How Should The Fed React To Tax Reform?


  • How Should The Fed React To Tax Reform?
  • The Inflation Puzzle Persists
  • Financial Conditions Are A Growing Concern

The U.S. Federal Reserve will conduct its final monetary policy meeting of the year next Tuesday and Wednesday. It is practically a foregone conclusion that short term rates will be lifted for a third time this year; the U.S. economy has been strong, and Fed officials have been dropping hints of an impending tightening for a couple of months. It looks very much like the Federal Open Market Committee (FOMC) will end up following the path of short-term rates that appeared in its forecasts a year ago.

The Fed also delivered on its promise to begin reducing its balance sheet, with billions of dollars in bonds returning to private hands each quarter. Communication with markets has been handled virtually flawlessly; there have been fewer false starts and surprises for investors than there were in 2016. A smooth leadership transition is underway. And while the Fed is still operating short-handed, recent nominations to the Board of Governors suggest that help is on the way.

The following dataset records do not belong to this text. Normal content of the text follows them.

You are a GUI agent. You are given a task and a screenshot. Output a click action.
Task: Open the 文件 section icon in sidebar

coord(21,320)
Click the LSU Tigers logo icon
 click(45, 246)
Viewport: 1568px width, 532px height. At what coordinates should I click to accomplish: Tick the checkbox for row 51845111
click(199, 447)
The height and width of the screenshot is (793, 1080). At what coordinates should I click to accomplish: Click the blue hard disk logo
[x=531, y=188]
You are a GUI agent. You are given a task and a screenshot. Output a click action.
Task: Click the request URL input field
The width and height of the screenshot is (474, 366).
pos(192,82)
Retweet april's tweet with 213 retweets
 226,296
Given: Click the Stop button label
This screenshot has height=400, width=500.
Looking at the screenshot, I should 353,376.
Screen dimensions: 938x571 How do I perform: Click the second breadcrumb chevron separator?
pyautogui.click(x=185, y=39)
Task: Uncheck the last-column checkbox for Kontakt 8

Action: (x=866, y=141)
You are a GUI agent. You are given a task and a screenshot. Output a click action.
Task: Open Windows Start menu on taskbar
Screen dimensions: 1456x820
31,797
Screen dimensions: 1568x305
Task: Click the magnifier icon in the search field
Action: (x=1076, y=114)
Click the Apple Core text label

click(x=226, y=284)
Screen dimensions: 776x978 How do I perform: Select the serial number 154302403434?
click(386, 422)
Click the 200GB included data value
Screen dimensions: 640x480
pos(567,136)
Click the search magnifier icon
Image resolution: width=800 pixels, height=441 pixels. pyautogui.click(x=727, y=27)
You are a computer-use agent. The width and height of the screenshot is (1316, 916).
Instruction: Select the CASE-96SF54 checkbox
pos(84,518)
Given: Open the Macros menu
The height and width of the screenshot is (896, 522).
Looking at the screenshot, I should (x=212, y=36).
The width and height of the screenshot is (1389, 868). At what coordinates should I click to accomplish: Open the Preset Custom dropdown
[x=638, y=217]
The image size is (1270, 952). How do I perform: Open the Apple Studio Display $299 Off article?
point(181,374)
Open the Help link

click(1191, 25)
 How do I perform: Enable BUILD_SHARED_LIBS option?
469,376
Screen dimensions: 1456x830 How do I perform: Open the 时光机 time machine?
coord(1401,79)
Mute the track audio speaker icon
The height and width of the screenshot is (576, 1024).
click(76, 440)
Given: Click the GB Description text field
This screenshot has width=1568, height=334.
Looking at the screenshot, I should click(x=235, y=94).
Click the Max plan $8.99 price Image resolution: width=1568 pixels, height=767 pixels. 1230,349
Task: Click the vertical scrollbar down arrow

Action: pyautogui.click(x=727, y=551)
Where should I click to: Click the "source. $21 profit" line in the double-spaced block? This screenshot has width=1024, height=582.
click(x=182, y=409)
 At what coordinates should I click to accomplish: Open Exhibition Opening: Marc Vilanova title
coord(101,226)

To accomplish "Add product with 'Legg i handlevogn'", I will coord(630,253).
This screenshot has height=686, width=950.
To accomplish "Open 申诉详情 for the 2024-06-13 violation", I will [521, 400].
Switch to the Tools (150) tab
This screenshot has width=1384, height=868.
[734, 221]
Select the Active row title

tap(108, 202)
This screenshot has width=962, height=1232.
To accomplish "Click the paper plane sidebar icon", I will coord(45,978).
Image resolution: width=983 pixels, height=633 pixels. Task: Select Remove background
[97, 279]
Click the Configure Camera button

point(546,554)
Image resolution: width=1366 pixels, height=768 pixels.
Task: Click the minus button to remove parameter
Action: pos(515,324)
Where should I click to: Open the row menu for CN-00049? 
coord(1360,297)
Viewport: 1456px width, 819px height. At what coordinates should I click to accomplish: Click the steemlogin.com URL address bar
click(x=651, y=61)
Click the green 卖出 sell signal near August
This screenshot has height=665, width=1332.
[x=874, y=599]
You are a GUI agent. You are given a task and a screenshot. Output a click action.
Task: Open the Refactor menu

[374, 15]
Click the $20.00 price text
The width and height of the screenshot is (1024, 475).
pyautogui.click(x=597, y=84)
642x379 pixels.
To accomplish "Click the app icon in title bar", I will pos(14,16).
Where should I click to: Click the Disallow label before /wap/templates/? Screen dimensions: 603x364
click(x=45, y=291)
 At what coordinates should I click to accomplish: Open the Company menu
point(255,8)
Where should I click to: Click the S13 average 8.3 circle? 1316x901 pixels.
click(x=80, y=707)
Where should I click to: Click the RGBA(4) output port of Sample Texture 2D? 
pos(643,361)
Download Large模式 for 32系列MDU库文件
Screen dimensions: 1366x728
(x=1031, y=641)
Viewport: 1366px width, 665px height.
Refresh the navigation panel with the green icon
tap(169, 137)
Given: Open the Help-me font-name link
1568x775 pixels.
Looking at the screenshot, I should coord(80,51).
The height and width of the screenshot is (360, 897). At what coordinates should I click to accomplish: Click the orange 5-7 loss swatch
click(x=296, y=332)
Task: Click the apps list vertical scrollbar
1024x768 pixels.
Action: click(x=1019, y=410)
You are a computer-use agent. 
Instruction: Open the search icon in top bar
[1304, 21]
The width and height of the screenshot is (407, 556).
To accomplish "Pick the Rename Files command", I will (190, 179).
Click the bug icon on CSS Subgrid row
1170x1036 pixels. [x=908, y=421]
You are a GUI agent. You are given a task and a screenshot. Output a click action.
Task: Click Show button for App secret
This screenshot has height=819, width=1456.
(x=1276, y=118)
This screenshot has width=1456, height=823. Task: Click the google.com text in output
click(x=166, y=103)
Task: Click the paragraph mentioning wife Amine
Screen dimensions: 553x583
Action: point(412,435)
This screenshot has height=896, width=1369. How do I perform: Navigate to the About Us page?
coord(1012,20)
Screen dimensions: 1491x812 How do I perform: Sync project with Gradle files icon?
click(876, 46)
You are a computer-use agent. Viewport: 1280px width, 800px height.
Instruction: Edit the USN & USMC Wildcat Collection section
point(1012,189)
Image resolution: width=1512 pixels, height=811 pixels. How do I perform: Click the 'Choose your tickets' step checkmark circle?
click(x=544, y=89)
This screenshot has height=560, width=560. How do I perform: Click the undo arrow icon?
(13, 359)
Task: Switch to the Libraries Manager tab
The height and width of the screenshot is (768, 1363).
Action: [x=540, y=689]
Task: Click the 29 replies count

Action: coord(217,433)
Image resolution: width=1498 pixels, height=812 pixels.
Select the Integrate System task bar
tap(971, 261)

But the task of normalizing monetary policy will not be easy from here. Recent events suggest the Fed may not be able to continue moving at the slow, measured pace it might prefer. Here is a matrix analysis of the factors that are likely to tell the tale in 2018.

Economic Growth

The U.S. expansion may be mature, but it is not acting its age. Even prior to the enactment of tax reform, business investment had resumed a powerful upward trajectory, providing an ingredient that had been absent from the growth picture for three years. The list of potential 2018 tailwinds is a long one, suggesting this cycle could get stronger even as it approaches a record length. (The current benchmark is the 10-year expansion that lasted from 1991 until 2001.)